I am 20 years old. Self loathing. Nothing is enough. And I think people catch onto that. This blog is pretty much everything about me in one URL.
Instagram = Imtheglitterqueen
I'm only on tumblr on my phone, so that might mess up some posts.
So even though josh makes me want to rip off my own face sometimes, he really has done a lot of good for me. I can tell that since I’ve been with him my anxiety level is way more under control. After everything that we go through he stays calm and has a “well… Oh well” attitude instead of depression or anger taking over. His car met its demise yesterday and that is our ONLY form of transportation. We could have been hurt really bad had we not gotten out of the car in time. Now our entire money situation is completely turned upside down. We’re rushed to find a new car without completely fucking ourselves over. We both have issues and pressures in our professional lives. But when we lay down together, feel eachothers warmth, cuddle, fall asleep, put our arms around eachother, comb my fingers through his hair, it’s like everything is okay and we both know not to worry. He really is great.

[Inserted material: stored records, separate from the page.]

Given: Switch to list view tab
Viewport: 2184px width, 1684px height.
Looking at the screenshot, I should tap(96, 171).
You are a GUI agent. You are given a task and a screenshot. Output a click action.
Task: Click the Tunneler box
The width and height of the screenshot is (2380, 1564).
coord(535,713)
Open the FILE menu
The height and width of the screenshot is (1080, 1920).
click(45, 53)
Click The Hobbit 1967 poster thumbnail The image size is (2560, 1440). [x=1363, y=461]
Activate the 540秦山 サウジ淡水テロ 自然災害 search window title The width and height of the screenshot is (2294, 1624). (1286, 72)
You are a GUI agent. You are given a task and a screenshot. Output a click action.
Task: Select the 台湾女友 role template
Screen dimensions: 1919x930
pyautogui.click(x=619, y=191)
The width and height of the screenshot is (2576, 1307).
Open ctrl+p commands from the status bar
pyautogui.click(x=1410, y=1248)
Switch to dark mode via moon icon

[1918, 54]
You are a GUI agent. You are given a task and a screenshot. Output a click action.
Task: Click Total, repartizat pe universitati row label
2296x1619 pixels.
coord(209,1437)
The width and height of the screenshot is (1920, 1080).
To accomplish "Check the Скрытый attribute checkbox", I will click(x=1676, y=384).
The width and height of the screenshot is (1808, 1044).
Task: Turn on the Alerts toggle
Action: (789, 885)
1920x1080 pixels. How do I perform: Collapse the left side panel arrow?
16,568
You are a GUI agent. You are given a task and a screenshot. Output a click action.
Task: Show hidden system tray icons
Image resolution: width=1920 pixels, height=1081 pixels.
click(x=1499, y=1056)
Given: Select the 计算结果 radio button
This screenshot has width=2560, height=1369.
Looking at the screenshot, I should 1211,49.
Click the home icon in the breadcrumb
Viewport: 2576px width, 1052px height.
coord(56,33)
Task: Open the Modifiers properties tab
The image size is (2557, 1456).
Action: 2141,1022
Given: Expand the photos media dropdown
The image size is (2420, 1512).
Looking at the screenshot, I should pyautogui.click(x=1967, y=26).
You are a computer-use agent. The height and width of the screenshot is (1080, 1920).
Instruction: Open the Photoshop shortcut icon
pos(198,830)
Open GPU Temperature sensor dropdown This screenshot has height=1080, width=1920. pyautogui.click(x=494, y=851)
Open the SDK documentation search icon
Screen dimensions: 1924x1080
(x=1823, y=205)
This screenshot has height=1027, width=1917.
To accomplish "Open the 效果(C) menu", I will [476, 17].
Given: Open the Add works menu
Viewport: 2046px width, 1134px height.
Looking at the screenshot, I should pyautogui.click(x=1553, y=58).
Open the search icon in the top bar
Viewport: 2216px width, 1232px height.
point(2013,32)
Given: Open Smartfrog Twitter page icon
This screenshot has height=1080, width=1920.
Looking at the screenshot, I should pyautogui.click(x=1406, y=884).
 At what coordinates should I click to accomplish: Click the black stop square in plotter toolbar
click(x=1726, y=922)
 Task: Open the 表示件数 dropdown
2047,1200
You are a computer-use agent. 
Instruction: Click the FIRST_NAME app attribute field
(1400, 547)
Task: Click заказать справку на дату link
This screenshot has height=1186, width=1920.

Things are falling into place reallllyy well for me. And not that I believe in karma, but I’m grateful that good things are happening for me. I didn’t think I’d ever end up a homeless jobless wreck or anything, but my self esteem was going down the drain real quick. Buy I aced the fuck out my job interview and practically got it on the spot. I start on Saturday and have 32 hours scheduled this week already. I’m afraid that having a job will put a strain on my relationship, but I think itll be okay. We’re strong and can work through anything I hope. Having money is nice. I worked at Z Bistro today and I’m working there tomorrow just to help out and I really like it. The two women are chill as fuck. And it’s only for 3 hours and it’s waaayyyy less stressful than the fair. Which I would like to continue working but I don’t wanna work 30 hours at Walgreens and then turn around and work a 12 hour shift at the fair and be fucking exhausted. Mainly because when I’m tired I get cranky and upset and then I get irritable and then I pick and start fights with josh. And its just not healthy for me. But it’s quick money and I like that place. Who knows, we’ll see. And I need to learn how to be a morning person.
Anyways, I’m grateful for everyone that has been giving me a chance lately. I can’t wait to get a car and a social life and maybe even a further education.